T-Mobile raises Sidekick from the dead
Microsoft meltdown (not) forgotten
Cloud storage: Lower cost and increase uptime
T-Mobile resumed sales of its benighted Sidekick smart(ish)phone on Tuesday morning, six weeks after a cloudburst swamped the once-popular status symbol.
In early October, a catastrophic server failure at a Microsoft subsidiary - the all-too-prophetically named Danger - wiped out Sidekick users' personal data that had been stored on the company's cloudy system.
Although the failure was Microsoft's, the damage was borne mostly by T-Mobile, which suffered a debilitating knee in the PR groin due to the loss of faith by its Sidekick customers.
Whatever the cause of the original server suicide, the follow-up data restoration - or, to put it more accurately, the lack of same - vacillated between embarrassment and farce.
And T-Mobile thought the Paris Hilton hacking was damaging to its reputation.
There was a silver lining to this particular cloud, however - although one that may not have been glimpsed by T-Mobile, Microsoft, or Danger: It got people talking about whether cloud-based storage is truly worthy of trust, and whether a data-safety code of practice should be instituted among cloud service providors.
But such talk is too late for Sidekick users.
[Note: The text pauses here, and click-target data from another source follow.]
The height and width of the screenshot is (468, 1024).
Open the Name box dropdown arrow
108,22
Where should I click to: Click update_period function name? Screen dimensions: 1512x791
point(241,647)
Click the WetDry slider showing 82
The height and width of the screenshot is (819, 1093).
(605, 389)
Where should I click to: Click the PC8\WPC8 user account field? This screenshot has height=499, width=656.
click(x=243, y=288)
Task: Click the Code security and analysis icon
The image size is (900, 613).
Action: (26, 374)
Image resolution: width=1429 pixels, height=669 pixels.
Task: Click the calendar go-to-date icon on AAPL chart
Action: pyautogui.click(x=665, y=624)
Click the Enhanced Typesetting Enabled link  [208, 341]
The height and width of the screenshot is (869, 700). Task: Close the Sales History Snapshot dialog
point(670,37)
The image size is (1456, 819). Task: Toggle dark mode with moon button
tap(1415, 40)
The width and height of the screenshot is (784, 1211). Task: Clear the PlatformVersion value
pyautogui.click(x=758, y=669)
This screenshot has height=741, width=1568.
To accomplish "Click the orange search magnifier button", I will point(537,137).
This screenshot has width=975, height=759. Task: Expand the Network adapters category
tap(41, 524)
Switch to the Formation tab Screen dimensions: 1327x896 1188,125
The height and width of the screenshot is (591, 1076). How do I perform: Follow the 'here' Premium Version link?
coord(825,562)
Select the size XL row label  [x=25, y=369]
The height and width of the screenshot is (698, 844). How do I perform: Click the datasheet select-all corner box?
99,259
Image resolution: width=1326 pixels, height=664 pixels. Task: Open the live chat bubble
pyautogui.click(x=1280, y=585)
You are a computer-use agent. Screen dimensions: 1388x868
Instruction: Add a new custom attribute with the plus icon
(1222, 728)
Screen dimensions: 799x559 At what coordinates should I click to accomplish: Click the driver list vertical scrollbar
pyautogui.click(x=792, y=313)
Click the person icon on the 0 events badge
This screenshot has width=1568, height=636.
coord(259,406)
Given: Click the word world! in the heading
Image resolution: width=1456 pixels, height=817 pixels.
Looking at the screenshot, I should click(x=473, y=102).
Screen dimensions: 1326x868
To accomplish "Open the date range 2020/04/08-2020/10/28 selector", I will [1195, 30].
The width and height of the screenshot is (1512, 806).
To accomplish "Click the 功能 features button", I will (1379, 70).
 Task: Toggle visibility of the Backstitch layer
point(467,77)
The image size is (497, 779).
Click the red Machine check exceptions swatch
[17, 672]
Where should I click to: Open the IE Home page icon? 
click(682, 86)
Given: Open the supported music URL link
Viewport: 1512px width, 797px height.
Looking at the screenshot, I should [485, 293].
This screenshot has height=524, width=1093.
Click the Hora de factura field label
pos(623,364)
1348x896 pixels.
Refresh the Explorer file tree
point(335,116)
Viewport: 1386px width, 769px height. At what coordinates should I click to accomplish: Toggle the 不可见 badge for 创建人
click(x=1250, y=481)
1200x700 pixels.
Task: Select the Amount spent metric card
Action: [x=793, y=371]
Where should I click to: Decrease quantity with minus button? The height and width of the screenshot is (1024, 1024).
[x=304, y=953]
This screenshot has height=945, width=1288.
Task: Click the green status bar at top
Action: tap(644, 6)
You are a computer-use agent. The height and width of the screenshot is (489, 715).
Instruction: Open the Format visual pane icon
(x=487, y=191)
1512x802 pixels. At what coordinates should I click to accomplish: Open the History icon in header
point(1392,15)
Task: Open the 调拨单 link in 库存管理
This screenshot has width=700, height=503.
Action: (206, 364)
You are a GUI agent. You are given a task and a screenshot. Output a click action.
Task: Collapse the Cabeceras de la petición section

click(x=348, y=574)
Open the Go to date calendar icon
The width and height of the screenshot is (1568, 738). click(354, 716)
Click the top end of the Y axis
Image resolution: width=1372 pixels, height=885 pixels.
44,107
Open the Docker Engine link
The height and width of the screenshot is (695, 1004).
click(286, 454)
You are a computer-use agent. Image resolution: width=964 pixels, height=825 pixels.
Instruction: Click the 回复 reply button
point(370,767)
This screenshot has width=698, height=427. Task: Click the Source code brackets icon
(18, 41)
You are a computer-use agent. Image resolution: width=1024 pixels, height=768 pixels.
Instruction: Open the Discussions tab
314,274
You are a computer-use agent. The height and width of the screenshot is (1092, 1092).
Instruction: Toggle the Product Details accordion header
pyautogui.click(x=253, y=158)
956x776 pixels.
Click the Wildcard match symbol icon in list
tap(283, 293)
And, possibly, too late for the Sidekick itself - a handset which, as The Reg has pointed out, relies heavily on server-based storage.
So T-Mobile is again offering the Sidekick for sale: the Sidekick LX 2009 at $149.99 and the Sidekick 2008 for $49.99, both with a two year contract.
But after the events of the past six weeks, will anyone care? ®
COMMENTS
Backups?
"Well, sir, T-Mobile can assure you, that to the best of our knowledge, our staff sold all your data to a variety of companies in Bangalore, Bangkok, and a shadowy group of Lithuanians - so as soon as any of them answer their telephones, we should be able assemble a backup."
Its really too bad, Danger...
Danger had a good thing going, very well designed platform and phone setup, they were very hip for their time. its really too bad they got infected by that coolness killing, image ruining, reputation destroying disease known as Microsoft, and now they're doomed to a future image of looking like a bunch of old men way out of touch with style, still trying to look cool, with really bad comb overs...
kinda like the current Microsoft execs...
They will come, and some will come back
The service is running again. And whether or not Microsoft/Danger/T-Mobile promises this will never happen again and offers tours of the data centers to prove it (whatever that would do,) they will come back. People who were affected will forget as all or most of their data is restored. People who still see the Sidekick as a status symbol will still want one because, face it, six weeks is forever ago in this fast-paced world.
And many of those who left to try a smart phone with a chunky-client approach to storage -- synchronized on the handset and somewhere in the cloud -- using Google and ActiveSync, will come back after finding that it is just too hard to manage connections themselves. They will want to return to the transparent interface that Just Works(tm).
My skepticism says that this will not kill the Sidekick, or T-Mobile. Though I would find it interesting if it did one or both.
Paris, she did one or both already and got the t-shirt, we got the video.